Pixel coordinate grounding data

○ ○ ○

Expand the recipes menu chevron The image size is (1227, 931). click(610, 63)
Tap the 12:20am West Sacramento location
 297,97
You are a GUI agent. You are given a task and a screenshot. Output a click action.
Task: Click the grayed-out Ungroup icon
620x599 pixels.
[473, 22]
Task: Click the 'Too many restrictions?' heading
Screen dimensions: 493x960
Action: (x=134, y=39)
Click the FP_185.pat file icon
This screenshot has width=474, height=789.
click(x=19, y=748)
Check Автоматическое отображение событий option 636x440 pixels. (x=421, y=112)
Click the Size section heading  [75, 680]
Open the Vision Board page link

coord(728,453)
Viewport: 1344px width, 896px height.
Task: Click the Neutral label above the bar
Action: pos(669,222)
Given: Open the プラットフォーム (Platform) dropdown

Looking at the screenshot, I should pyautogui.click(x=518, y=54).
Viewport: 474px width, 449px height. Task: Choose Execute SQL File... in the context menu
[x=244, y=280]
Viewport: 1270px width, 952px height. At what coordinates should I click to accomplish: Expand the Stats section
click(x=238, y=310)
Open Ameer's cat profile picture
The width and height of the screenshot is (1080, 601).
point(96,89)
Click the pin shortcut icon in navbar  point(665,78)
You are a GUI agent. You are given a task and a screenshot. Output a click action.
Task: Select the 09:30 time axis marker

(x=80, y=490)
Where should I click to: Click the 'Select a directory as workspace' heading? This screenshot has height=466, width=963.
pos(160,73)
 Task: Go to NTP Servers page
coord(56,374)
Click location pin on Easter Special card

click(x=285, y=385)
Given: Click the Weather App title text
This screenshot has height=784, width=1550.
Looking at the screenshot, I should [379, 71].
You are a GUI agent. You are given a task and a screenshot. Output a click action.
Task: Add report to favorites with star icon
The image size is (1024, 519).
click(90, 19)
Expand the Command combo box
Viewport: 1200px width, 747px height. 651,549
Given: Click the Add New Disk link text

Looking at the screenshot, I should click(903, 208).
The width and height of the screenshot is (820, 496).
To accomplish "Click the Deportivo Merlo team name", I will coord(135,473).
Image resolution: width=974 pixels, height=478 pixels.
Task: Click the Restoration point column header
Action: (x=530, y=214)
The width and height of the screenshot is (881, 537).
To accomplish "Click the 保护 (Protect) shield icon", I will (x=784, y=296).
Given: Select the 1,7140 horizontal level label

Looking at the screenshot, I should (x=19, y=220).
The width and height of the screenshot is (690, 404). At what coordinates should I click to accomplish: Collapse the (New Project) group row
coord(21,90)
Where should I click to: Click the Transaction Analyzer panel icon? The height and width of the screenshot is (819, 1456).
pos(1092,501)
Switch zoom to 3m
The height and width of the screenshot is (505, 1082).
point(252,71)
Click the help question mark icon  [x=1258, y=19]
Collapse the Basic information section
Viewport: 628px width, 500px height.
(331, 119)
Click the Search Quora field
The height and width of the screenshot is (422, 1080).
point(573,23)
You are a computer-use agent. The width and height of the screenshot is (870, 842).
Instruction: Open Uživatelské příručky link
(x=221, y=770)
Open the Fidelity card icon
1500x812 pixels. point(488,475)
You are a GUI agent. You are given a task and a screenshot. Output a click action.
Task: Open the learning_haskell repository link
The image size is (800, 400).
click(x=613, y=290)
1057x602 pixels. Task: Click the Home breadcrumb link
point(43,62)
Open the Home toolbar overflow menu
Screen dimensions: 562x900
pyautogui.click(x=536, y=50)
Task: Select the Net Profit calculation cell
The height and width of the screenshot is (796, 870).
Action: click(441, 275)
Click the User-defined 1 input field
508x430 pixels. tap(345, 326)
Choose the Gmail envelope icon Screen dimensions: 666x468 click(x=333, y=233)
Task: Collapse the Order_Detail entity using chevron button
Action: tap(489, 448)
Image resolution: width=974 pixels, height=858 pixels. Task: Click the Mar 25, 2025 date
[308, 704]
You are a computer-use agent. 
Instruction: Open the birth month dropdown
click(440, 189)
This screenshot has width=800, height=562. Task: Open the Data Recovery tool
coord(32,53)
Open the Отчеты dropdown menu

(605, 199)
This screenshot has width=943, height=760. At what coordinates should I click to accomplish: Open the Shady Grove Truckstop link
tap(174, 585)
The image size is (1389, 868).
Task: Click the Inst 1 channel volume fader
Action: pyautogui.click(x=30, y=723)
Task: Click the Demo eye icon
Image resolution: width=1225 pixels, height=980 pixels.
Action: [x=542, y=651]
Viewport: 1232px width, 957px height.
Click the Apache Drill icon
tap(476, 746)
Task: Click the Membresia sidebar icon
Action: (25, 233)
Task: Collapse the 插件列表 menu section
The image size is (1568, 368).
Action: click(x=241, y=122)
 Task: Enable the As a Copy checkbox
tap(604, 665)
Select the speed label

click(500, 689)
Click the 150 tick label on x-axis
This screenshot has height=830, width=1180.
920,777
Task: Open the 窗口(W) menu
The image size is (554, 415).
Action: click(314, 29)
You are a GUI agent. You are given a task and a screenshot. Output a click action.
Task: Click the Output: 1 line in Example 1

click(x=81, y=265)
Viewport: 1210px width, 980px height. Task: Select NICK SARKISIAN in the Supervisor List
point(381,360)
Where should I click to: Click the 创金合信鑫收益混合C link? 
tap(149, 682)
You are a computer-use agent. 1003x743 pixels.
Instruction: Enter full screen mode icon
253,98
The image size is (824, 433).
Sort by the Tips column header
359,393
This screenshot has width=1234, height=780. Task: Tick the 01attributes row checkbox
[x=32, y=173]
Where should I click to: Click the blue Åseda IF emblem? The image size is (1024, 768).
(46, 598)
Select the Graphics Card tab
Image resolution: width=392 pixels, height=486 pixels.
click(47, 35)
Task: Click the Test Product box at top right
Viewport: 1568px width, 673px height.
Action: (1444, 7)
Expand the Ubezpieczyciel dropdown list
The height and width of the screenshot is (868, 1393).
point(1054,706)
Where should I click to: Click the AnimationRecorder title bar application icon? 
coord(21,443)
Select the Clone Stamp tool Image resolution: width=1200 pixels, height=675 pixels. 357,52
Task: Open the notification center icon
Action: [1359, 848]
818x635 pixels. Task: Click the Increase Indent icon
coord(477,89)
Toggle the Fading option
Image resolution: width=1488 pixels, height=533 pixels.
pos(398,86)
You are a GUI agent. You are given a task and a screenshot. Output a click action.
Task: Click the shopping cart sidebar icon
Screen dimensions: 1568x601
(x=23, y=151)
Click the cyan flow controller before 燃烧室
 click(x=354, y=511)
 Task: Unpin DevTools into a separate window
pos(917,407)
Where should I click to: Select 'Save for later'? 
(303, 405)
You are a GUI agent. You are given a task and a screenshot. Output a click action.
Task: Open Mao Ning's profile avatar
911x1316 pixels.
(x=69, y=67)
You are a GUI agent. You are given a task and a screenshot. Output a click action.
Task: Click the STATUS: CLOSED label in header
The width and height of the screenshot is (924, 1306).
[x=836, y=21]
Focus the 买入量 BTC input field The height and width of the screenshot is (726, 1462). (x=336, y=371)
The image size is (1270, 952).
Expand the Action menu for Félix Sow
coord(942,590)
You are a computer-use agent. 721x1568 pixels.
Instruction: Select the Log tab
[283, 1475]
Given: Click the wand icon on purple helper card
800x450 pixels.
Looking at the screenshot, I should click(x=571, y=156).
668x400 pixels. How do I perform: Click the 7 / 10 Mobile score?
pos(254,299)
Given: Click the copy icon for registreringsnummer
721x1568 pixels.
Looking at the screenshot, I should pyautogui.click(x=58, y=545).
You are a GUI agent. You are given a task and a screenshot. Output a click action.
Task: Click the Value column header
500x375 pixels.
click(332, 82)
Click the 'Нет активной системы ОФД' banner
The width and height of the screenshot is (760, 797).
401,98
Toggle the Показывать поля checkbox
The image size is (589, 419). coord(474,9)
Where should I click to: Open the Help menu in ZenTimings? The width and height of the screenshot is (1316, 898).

○ ○ ○

*The problem*: Would you report every line of the entries above containing the word "computer"?

*Finished task*:
You are a computer-use agent. The width and height of the screenshot is (870, 842).
You are a computer-use agent. 
You are a computer-use agent. 1003x743 pixels.
You are a computer-use agent. 721x1568 pixels.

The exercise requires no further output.